Note: This is the first in a multi-part series that will publish in advance of this year’s Commercial Vehicle Safety Alliance (CVSA) International Roadcheck blitz from June 4-6.
Florida Highway Patrol (FHP) Trooper Bobby Simmons is hunched over in the inspection pit at the Sneads weigh station on I-10 as he grabs the Freightliner’s steering tie rod and checks it for a tight fit. He inspects tie rod bolts, steering arm ball joints, drag link and cotter pins next.
For Simmons, a former mechanic, the work is second nature. He’s one of 255 truck inspectors statewide that will be busy checking trucks during this year’s Commercial Vehicle Safety Alliance (CVSA) International Roadcheck blitz from June 4-6. This year’s inspections center on steering and suspension.
Given all the moving parts in a steering system, such as U-joints, gear box, Pitman arm, and tie rods, the key is knowing tolerances for movement.
“Occasionally, you will find a loose steering gear box or Pitman arm,” says Simmons who’s been inspecting trucks for the past 10 years. “You can have movement in it – rotational movement, which is normal. But if you have any vertical movement, more than 1/8th of an inch, it’s going to be an out of service.”
Simmons inspection also takes him topside where he lifts the hood to examine additional steering components and check for fluid leaks. As he did earlier when assessing steering components under the truck, Simmons asks the driver to move the steering wheel.
“Driver, I need you to rock your steering wheel back and forth. Little bit more. Little more force,” he says while looking over the steering shaft and U-joints that slowly twist back and forth.
During steering inspections, Simmons feels for loose ball joints, tie rods and U-joints.
“A lot of times you can put your hand on here (on top of the steer tire) and if you’ve got something that’s loose, you’re going to feel it through this tire,” he says before flashing his light back to the network of moving parts.
“We’re looking for any movement where the output shaft connects to the Pitman arm,” Simmons continues. “That’s tight. No jumping around in the ball joints. They’re tight. Same back here. And then we look down and see that the tie rod ends and ball joints are good.”

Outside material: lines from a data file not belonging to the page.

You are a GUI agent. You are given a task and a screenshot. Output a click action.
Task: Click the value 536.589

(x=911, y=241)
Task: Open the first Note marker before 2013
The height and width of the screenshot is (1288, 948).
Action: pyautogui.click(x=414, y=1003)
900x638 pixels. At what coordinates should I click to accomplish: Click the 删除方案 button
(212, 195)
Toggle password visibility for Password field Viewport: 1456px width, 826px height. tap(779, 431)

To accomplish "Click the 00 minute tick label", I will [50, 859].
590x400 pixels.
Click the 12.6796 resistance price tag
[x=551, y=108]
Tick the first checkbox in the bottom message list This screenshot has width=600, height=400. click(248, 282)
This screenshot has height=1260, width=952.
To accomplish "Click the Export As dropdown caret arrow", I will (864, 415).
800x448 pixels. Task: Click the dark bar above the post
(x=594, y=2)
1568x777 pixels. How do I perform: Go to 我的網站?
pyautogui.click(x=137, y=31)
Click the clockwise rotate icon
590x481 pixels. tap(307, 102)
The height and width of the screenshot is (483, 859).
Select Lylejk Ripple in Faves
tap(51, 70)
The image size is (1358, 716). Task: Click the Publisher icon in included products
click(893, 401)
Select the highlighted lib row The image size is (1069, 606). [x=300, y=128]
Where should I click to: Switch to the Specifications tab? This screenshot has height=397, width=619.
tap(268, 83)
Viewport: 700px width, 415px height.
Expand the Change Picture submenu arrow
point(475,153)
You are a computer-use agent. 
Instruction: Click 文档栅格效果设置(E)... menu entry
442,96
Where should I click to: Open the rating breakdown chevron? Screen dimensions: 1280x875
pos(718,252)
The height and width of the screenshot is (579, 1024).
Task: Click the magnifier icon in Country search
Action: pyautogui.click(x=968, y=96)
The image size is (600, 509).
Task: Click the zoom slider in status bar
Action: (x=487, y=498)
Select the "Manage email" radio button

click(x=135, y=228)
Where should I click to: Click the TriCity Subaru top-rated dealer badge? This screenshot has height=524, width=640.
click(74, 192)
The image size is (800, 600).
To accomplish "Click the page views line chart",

As with most inspections, this truck goes on to pass a Level 1 inspection. Others haven’t been so lucky. For calendar years 2017 and 2018, FHP found 12,107 steering violations during 1,594 inspections. Out of Service violations accounted for 2,514 of the total violations. Some trucks received more than one out of service steering violation. Over the course of those two years, 1,256 trucks were grounded in the Sunshine State because of steering issues.
According to CVSA, last year’s Roadcheck blitz took 11,910 vehicles off the road for out-of-service violations in the U.S. and Canada. Roughly two percent, or 262 vehicles, were OOS violations for steering. The top three OOS violations were for brake systems (28.4 percent), tires and wheels (19.1 percent) and brake adjustment (16.3 percent). Though obviously brake-related issues easily top the list for OOS violations, any grounded truck is money lost. Plus steering issues may lead to tire problems.
“When we see tire issues, most notably irregular wear, it gives you clues depending on how that tire’s wearing as to the alignment of the truck,” said Kyle Chen, brand manager of truck and bus radial tires at Bridgestone Americas Tire Operations.
“And a lot of times people mostly focus on the steer position alignment, but you also have two other axles in the case of a tractor-trailer. Those alignments can also be off and can affect how tires can wear. We encourage, as part of fleet maintenance, to make sure all of the axles are aligned properly, not just the steer.”